Monsoon carries a happy notion of life for me. The insatiable break from the gruesome summer. The wet streets, the moisture-laden garden, the river sounding alive and roaring waterfalls, the leisure days filled with the smell of fritters coming out of the kitchen; everything seems like the monsoon synonyms the longing heart and the pouring life.
My strongest memory of the monsoon is of childhood when the rain hit our tin roof during the night and when I used to fall asleep to the sound of the rain. The humans back then somehow knew how to appreciate the silence, the moments caused by it. The sound of the rain stirred my heart as I could sense that there is a possibility of the unravelling of the emotions wrapped in life.
The swaying trees in the rainy hues, the water dripping from the leaves, the city drenched in the rain, and the fresh smell of the soil coming from the parched earth, all that says a thousand stories get evoked by the sweep of the monsoon.
Monsoon has a precarious pattern like humans. My utter despair has been the weeks when the monsoon appears like an estranged beloved. After showering the city with pouring abundance, the monsoon suddenly parches itself from us leaving us to the wrath of the avenging sun. When we had just about started to get ourselves cushy of rain, when we were being easy trying to pull the strings of life or losing ourselves in the mirage of rain; there, it seems to depart. What can be more ambiguous than this?

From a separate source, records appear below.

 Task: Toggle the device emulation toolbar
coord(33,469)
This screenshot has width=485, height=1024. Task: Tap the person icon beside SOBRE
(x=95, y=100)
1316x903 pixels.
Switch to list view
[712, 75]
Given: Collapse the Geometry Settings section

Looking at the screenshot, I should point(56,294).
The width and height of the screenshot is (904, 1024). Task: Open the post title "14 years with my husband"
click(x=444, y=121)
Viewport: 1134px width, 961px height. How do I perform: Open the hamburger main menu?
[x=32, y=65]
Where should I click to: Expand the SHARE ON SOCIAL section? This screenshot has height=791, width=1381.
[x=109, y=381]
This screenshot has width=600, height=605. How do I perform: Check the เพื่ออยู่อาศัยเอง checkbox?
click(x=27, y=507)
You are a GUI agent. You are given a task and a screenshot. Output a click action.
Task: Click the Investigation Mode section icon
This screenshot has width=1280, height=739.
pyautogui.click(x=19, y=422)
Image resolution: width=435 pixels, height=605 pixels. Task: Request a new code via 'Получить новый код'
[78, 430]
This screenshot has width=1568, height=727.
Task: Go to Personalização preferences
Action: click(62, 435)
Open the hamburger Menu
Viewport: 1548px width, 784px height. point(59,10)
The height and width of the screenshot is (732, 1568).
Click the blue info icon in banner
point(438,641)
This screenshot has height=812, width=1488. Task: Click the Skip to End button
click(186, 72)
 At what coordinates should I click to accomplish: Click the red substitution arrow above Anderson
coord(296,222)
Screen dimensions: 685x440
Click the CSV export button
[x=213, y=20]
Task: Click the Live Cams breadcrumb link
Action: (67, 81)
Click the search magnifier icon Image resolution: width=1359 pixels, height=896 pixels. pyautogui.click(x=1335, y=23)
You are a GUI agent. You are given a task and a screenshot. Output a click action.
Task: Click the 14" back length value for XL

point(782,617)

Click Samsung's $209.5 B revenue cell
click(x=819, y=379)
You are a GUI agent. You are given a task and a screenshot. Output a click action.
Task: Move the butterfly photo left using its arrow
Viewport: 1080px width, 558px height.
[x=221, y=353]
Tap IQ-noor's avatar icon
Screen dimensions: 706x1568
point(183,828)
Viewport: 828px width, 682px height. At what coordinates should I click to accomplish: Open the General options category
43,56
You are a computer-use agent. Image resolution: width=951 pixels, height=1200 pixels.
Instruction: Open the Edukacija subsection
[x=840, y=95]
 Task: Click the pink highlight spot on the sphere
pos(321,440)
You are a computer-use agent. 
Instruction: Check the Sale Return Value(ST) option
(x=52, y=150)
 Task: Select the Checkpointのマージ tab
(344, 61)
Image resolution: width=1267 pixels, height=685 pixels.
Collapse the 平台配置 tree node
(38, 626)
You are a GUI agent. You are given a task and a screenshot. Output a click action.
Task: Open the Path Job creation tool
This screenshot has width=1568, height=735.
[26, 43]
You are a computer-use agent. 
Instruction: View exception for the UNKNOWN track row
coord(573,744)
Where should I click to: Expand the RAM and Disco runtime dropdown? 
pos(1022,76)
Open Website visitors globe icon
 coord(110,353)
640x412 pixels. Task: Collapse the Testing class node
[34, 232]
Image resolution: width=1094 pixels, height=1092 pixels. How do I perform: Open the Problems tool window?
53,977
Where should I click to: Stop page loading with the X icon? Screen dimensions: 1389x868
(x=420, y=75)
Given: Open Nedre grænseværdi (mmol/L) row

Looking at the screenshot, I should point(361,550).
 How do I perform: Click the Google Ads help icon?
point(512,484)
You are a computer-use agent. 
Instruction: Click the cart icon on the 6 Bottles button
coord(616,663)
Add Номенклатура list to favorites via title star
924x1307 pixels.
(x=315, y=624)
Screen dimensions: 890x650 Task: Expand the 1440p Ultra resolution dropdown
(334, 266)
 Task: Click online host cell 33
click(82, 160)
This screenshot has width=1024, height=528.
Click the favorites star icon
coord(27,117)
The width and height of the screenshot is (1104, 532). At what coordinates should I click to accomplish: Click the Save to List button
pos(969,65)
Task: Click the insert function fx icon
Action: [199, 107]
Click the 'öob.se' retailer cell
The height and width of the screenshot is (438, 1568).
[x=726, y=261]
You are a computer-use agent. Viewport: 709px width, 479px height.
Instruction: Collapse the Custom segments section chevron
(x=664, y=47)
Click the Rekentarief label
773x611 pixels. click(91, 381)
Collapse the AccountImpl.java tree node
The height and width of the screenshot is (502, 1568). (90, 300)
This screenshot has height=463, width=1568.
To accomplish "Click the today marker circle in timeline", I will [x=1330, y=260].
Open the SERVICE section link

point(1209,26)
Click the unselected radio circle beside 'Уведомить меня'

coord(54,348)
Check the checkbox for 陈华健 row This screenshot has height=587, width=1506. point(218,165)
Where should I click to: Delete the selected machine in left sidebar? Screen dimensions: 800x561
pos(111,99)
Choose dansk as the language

But, if I was complaining of its peekaboo character then there were lives disrupted with the droughts and floods. The lives that can never find the rainy hues romantic anymore and the horror of the monsoon forever sketched in their minds. I wonder whether it is the same monsoon whose thunder once sang the glory of the lovers meeting but now, it makes sure to owe a curse upon itself.
In her essay “A book on the rains that are brimming with emotions and feelings”, the author Rana Safvi explains how monsoon has lured writers for ages to portray it in its different shades but, not everyone could associate the rain with one fixed emotion. She mentions that if ‘Meghadut’ by Kalidasa stands for the “Monsoon of love and longing” the Khuswant Singh’s ‘Train To Pakistan’ set in the same season stands for a “Monsoon of Fear, Suffering, and Horror”. I believe on a greater part, it has much to do with our longing and yearning that Monsoon dwells on and changes the imagery for us.
Despite the flickery colours of the monsoon, I couldn’t agree more with the author when she says- “It is a season to be felt.” I doubt whether I could find the emotions lying submerged when the rain hits us next.